• **Work item**
Print all the data, keeping every line exactly as it is.

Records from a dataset
● ● ● ●

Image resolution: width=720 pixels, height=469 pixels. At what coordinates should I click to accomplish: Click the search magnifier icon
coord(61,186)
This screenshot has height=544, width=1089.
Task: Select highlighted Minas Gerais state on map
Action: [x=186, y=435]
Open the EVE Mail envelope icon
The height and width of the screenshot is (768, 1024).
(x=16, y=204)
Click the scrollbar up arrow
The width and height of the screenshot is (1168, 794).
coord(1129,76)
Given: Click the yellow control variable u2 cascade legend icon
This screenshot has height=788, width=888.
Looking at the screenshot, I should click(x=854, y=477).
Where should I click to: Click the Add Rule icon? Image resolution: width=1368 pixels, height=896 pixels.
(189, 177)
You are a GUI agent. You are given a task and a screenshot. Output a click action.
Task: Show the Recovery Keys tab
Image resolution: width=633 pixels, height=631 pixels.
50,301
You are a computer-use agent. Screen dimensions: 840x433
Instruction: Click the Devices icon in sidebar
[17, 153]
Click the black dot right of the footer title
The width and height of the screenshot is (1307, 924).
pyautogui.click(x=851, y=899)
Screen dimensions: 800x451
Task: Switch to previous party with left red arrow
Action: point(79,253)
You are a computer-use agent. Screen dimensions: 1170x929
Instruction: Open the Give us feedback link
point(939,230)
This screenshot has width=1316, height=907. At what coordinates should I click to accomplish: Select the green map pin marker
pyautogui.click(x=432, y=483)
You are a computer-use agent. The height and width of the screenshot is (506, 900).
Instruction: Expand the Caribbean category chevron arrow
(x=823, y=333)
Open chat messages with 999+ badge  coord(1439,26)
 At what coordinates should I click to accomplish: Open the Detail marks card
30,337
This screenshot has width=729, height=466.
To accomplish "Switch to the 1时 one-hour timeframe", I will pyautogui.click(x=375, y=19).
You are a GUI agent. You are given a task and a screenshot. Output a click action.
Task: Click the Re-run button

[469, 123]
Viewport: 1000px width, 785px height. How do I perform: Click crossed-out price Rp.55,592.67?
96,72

● ● ● ●

• **Expected answer**
Image resolution: width=720 pixels, height=469 pixels. At what coordinates should I click to accomplish: Click the search magnifier icon
coord(61,186)
This screenshot has height=544, width=1089.
Task: Select highlighted Minas Gerais state on map
Action: [x=186, y=435]
Open the EVE Mail envelope icon
The height and width of the screenshot is (768, 1024).
(x=16, y=204)
Click the scrollbar up arrow
The width and height of the screenshot is (1168, 794).
coord(1129,76)
Given: Click the yellow control variable u2 cascade legend icon
This screenshot has height=788, width=888.
Looking at the screenshot, I should click(x=854, y=477).
Where should I click to: Click the Add Rule icon? Image resolution: width=1368 pixels, height=896 pixels.
(189, 177)
You are a GUI agent. You are given a task and a screenshot. Output a click action.
Task: Show the Recovery Keys tab
Image resolution: width=633 pixels, height=631 pixels.
50,301
You are a computer-use agent. Screen dimensions: 840x433
Instruction: Click the Devices icon in sidebar
[17, 153]
Click the black dot right of the footer title
The width and height of the screenshot is (1307, 924).
pyautogui.click(x=851, y=899)
Screen dimensions: 800x451
Task: Switch to previous party with left red arrow
Action: point(79,253)
You are a computer-use agent. Screen dimensions: 1170x929
Instruction: Open the Give us feedback link
point(939,230)
This screenshot has width=1316, height=907. At what coordinates should I click to accomplish: Select the green map pin marker
pyautogui.click(x=432, y=483)
You are a computer-use agent. The height and width of the screenshot is (506, 900).
Instruction: Expand the Caribbean category chevron arrow
(x=823, y=333)
Open chat messages with 999+ badge  coord(1439,26)
 At what coordinates should I click to accomplish: Open the Detail marks card
30,337
This screenshot has width=729, height=466.
To accomplish "Switch to the 1时 one-hour timeframe", I will pyautogui.click(x=375, y=19).
You are a GUI agent. You are given a task and a screenshot. Output a click action.
Task: Click the Re-run button

[469, 123]
Viewport: 1000px width, 785px height. How do I perform: Click crossed-out price Rp.55,592.67?
96,72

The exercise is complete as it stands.